An off-label reinjection of the bimatoprost implant could be considered. That said, the travoprost intracameral implant has received FDA approval. Because phase 2 trials showed that the latter may offer 3 years of efficacy and the implant in the patient’s left eye still seems to be working, I would suggest placing a travoprost intracameral implant in the right eye.

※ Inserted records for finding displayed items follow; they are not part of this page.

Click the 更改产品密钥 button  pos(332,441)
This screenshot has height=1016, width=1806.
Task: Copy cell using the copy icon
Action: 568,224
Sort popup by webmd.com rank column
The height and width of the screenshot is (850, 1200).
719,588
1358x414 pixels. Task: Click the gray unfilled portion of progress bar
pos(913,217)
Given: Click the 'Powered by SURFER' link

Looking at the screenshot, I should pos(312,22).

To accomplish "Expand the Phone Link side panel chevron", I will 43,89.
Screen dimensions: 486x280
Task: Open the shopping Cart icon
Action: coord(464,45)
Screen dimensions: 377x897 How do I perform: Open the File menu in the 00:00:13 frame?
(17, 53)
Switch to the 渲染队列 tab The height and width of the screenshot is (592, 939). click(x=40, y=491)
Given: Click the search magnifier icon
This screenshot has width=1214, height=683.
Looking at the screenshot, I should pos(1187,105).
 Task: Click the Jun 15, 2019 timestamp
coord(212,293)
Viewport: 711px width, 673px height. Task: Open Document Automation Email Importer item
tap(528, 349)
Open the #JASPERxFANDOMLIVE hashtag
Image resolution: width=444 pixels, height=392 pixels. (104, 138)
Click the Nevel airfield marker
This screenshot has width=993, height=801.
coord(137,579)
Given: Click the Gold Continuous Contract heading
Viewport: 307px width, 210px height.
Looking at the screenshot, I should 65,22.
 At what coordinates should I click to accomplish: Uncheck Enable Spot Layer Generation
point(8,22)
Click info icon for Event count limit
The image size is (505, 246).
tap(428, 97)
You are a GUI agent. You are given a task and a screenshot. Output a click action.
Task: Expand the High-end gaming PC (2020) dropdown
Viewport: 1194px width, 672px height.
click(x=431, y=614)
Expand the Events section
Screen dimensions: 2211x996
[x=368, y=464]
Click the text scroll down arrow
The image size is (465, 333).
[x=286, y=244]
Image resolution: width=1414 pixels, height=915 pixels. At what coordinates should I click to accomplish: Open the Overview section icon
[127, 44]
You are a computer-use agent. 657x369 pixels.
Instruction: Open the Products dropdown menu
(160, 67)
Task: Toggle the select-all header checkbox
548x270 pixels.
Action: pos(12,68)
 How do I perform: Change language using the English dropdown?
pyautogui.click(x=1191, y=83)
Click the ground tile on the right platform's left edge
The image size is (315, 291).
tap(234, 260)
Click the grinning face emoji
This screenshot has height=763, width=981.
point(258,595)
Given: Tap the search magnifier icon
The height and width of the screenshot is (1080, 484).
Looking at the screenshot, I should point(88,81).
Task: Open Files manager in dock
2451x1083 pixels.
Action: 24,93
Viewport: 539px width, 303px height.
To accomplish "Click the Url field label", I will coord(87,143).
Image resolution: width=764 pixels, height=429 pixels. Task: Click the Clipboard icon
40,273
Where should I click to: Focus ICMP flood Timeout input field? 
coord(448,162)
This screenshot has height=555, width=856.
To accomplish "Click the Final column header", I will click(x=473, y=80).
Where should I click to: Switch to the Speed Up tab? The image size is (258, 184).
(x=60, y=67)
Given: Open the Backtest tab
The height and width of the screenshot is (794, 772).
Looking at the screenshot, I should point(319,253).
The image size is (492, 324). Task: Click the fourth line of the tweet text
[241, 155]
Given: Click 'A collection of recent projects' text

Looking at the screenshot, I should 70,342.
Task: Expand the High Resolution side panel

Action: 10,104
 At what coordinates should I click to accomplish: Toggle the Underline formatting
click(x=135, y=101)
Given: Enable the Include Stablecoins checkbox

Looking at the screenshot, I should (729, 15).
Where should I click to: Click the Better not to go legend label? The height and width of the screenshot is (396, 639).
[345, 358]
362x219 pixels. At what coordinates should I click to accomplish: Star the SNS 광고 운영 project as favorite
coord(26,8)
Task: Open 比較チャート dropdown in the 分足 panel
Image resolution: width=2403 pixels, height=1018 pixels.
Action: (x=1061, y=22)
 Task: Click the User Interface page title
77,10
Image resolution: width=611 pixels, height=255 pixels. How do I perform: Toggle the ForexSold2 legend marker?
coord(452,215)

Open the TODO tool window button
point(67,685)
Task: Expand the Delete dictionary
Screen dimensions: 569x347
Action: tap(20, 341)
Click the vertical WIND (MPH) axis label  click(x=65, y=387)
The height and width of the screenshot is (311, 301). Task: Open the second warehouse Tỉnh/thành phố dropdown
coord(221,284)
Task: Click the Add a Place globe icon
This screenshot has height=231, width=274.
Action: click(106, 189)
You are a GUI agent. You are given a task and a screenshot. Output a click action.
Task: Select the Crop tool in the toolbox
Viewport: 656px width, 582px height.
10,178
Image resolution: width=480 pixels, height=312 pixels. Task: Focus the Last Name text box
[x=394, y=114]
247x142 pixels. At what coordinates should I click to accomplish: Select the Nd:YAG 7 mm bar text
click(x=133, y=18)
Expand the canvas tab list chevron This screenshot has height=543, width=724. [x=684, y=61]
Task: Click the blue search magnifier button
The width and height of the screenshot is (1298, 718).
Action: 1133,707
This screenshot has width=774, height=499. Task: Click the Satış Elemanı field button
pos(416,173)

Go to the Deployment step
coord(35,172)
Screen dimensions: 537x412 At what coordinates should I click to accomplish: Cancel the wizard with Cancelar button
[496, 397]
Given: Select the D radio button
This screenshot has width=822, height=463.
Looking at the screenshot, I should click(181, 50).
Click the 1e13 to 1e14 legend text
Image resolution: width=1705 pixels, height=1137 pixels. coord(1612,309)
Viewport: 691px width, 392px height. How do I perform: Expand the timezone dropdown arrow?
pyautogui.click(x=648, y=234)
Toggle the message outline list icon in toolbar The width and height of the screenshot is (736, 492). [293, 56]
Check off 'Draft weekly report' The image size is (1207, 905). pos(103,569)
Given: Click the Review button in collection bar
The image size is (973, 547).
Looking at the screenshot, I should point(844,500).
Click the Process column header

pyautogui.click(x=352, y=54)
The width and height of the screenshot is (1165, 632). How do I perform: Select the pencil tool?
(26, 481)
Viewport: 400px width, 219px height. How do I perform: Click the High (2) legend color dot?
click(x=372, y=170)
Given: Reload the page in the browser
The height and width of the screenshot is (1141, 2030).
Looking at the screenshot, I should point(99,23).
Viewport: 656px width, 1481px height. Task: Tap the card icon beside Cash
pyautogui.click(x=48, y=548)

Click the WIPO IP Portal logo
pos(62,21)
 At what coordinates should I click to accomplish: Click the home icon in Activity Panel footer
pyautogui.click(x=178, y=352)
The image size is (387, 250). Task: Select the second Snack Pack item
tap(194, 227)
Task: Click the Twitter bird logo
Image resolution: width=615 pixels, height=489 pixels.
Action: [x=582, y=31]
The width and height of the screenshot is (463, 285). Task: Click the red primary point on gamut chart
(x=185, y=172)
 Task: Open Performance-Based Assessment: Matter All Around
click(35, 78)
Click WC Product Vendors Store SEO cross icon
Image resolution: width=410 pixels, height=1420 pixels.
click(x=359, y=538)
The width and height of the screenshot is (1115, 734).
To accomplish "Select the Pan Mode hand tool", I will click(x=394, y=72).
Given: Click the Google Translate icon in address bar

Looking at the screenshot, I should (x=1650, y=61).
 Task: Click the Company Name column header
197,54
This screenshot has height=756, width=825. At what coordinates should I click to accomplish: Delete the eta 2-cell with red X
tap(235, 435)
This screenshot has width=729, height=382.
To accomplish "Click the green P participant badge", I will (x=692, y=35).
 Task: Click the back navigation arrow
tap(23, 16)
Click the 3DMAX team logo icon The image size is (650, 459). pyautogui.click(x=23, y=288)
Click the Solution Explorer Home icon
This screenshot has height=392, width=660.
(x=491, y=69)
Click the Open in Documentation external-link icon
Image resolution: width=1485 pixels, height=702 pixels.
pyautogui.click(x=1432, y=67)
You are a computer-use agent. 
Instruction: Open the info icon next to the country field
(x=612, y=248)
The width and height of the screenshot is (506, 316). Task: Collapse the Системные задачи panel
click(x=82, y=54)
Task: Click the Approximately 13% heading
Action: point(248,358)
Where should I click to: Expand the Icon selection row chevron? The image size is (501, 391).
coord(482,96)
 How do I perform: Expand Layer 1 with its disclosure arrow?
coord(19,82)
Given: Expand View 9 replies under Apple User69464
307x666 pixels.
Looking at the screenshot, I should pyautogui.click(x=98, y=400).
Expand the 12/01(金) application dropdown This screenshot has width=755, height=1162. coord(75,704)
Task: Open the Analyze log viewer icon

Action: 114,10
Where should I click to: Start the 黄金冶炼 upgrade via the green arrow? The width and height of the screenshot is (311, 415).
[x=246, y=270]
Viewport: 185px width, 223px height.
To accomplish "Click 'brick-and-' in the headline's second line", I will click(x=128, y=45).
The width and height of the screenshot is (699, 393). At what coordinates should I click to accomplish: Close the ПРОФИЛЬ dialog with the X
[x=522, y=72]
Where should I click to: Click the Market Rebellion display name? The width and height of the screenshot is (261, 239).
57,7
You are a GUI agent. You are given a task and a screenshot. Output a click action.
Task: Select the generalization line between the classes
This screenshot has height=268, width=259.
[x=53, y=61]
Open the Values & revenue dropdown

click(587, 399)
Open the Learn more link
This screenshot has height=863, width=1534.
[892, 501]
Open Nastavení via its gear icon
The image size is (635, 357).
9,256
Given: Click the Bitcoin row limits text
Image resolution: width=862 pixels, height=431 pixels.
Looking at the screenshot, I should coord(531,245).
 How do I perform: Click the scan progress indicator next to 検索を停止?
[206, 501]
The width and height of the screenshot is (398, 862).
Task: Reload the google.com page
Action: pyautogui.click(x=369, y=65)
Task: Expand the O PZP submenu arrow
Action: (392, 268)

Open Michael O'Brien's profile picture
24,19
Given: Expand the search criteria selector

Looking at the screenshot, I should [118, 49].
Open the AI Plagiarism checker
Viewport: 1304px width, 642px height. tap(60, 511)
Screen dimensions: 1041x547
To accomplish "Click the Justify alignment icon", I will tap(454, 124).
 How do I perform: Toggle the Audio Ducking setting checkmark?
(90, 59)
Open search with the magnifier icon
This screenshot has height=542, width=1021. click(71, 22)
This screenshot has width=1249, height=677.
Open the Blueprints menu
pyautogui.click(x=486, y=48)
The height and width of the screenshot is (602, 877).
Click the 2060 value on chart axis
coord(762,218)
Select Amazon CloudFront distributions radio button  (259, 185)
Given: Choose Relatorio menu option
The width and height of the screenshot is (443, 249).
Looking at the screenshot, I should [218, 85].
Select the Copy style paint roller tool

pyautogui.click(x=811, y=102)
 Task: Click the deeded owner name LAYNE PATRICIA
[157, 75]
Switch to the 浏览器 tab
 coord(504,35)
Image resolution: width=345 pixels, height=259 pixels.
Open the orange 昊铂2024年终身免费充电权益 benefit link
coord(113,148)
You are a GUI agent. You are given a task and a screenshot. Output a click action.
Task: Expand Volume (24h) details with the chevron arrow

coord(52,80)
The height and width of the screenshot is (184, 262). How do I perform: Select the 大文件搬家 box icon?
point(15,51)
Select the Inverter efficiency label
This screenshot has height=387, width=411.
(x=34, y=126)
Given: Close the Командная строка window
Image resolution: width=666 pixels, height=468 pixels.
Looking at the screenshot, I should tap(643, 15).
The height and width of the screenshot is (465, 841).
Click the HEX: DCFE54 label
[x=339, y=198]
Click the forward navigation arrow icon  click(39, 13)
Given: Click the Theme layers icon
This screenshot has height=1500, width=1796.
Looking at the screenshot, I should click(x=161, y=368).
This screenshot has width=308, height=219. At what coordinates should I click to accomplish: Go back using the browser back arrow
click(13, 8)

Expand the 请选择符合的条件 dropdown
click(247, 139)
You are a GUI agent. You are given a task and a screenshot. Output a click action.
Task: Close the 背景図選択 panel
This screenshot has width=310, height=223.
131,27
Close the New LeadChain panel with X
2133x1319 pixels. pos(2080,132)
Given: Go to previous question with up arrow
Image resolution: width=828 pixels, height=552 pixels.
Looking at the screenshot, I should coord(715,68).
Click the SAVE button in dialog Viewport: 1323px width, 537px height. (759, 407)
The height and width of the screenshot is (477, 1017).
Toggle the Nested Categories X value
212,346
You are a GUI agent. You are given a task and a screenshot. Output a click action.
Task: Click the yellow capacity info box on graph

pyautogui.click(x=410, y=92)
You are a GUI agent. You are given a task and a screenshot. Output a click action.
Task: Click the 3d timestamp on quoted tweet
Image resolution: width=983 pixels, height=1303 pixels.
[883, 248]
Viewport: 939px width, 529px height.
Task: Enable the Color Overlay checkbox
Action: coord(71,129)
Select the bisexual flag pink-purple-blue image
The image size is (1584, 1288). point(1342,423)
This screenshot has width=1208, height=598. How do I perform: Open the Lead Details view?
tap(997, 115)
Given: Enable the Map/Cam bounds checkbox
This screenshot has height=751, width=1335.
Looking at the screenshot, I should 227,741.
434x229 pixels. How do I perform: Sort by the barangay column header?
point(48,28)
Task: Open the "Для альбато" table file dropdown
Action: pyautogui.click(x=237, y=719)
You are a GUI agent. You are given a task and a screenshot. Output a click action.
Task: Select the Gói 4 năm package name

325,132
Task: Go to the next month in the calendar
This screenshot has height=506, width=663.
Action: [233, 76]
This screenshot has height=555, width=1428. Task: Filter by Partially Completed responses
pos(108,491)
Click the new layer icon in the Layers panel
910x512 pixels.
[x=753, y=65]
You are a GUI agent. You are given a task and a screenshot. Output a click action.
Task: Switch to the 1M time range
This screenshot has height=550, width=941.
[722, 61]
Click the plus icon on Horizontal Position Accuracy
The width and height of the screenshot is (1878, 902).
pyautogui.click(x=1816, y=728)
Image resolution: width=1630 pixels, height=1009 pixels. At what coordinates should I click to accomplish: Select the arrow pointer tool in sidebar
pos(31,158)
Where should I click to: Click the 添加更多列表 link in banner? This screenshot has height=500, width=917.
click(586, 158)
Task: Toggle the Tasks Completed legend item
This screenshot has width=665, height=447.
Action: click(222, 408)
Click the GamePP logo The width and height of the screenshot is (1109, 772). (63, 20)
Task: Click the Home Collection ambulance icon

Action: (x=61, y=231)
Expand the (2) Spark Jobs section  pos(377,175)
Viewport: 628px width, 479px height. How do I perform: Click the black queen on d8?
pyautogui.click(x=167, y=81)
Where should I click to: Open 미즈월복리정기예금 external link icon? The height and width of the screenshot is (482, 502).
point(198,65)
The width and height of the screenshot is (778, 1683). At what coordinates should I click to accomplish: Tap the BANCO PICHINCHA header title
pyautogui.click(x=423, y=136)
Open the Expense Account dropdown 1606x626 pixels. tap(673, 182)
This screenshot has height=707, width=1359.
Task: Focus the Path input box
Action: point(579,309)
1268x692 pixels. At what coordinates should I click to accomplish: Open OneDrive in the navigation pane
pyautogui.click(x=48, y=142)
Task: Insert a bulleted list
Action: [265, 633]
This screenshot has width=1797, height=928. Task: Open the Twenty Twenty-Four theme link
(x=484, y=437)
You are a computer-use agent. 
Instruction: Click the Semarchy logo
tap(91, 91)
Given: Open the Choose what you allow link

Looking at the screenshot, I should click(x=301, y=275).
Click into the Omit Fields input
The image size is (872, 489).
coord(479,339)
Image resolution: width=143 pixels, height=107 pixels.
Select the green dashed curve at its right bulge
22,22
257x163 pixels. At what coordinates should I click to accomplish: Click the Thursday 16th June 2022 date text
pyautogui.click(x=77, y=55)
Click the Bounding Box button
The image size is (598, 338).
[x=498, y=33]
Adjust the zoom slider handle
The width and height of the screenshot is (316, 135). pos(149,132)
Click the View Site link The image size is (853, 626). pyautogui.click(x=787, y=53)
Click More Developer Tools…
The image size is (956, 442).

If entering the eye to place a travoprost intracameral implant, I would recommend also performing a canaloplasty to address the entire conventional outflow pathway because the patient has more advanced disease in the right versus left eye. The combined procedure would maintain high safety, minimize disruption to the trabecular meshwork, and keep many options open for the future—an important consideration because cataract surgery is inevitable. Given the patient’s history of SLT and maximum tolerated medical therapy, the placement of an iStent Infinite to bypass the trabecular meshwork and access the collector channels would be an option with or without canaloplasty.


WHAT I DID: STEVEN R. SARKISIAN JR, MD

The patient was so satisfied with the travoprost intracameral implant placed in his left eye during the phase 3 trial that he asked to receive the same implant in his right eye as soon as it received FDA approval. I placed the implant in his right eye on the first day the device was available to me. One month after surgery, his IOP was 12 mm Hg on no topical medication.

The patient’s disease had been stable for more than 6 years at the time this surgery was performed. Otherwise, I would have implanted a Xen Gel Stent with adjunctive mitomycin C or perhaps, as Dr. Reiss suggests, combined placement of a travoprost intracameral implant and an iStent Infinite.

I, too, advocate the use of home tonometry to detect IOP fluctuations. This strategy can be especially helpful when the IOP of a patient presenting for SLT is much lower than when they were evaluated. In my experience, showing them data from the iCare Home tonometer documenting a diurnal curve over the course of 5 to 7 days can help them to understand their need for glaucoma surgery.

1. Asrani S, Zeimer R, Wilensky J, Gieser D, Vitale S, Lindenmuth K. Large diurnal fluctuations in intraocular pressure are an independent risk factor in patients with glaucoma. J Glaucoma. 2000;9(2):134-142.